Power Regulation with the 278RA05C
This walk through is heavily based on OddBot's walk through, "Once you've decided on batteries, how do you regulate the voltage?" I highly recommend that you read that first. The only reason I'm posting my own version is to point out a few nuances in my own implementation.
OddBot recommends the LM2940CT-05 5 volt regulator above the very common LM7805. I had several 278RA05C low dropout voltage regulators, which have similar properties as the one OddBot recommends, plus higher current rating.
This regulator is designed for a 6V battery. I will use 4 AA 1.5V batteries, but you could use 5 AA 1.2V rechargeables instead. I plan to use this basic design for most of my robots, as I have the components to make three or four of them.
It is very important to use a heat sink with most of these voltage regulators.

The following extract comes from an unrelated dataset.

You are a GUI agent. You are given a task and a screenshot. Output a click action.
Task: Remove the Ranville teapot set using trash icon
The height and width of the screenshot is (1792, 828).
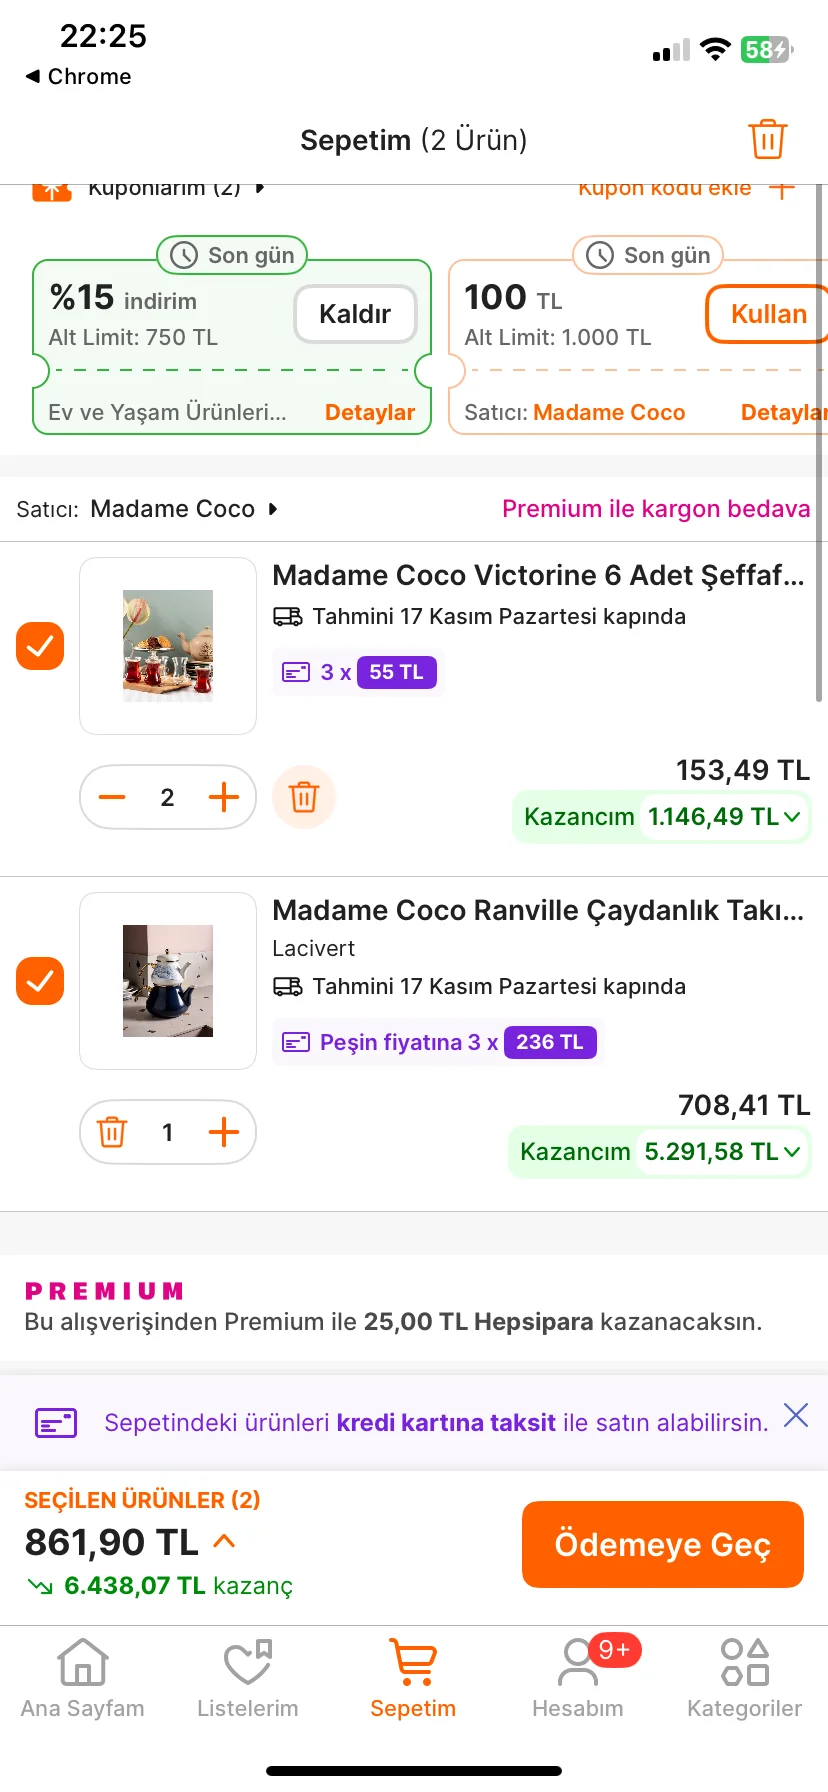coord(112,1132)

Apply a thin coating of heat sink compound to the surface of the regulator that will be in contact with the heat sink. The heat sink I had needs to be attached with a screw and nut. Some types clip on instead.
Here you can see the components bread boarded. See OddBot's walk through for the circuit diagram.
I tried to keep everything tignt, to help me visualize how I was going to do the circuit board layout. Also, it is best to keep capacitors close to the components they are filtering.
Here's the regulator all wired up on a perf board. The wires on the right are the output. I scavenged some wires with jumper headers on them from an old PC carcass in my basement. This way I can easily connect them to my PICAXE project board. The Orange wire is "V2", which is directly connected to the battery. The red and black wires are "V1" 5V and ground, respectively.
The red and black wires on the left get connected to the battery supply. Since I have a power switch on my SHR robot, I connect the black wire to the battery ground lead, and the red wire to the switch. Then the battery + lead goes to the other side of the switch. This way, both the +5V and battery + get switched.
It is good practice to always switch the "hot", or positive voltage. If you switch the ground wire, you can accidently send power to your circuit if something on the board gets grounded.
Here's a closeup of the completed board. I was going to use the orange and yellow wires with the attached jumpers for connecting the regulator to the switch. However, they fit a bit loosely, so I just soldered them on and insulated the battery lead with shrink wrap to reduce chance of a short.
Be sure to check and double-check the output before you hook it up to anything you care about.
Here's the regulator board in position on my SHR robot. Sorry for the blurry pic. I'll replace it eventually with a cleaner one.
Well, that's it. The regulator is working great, and doesn't even get hot under load with the big heat sink I used.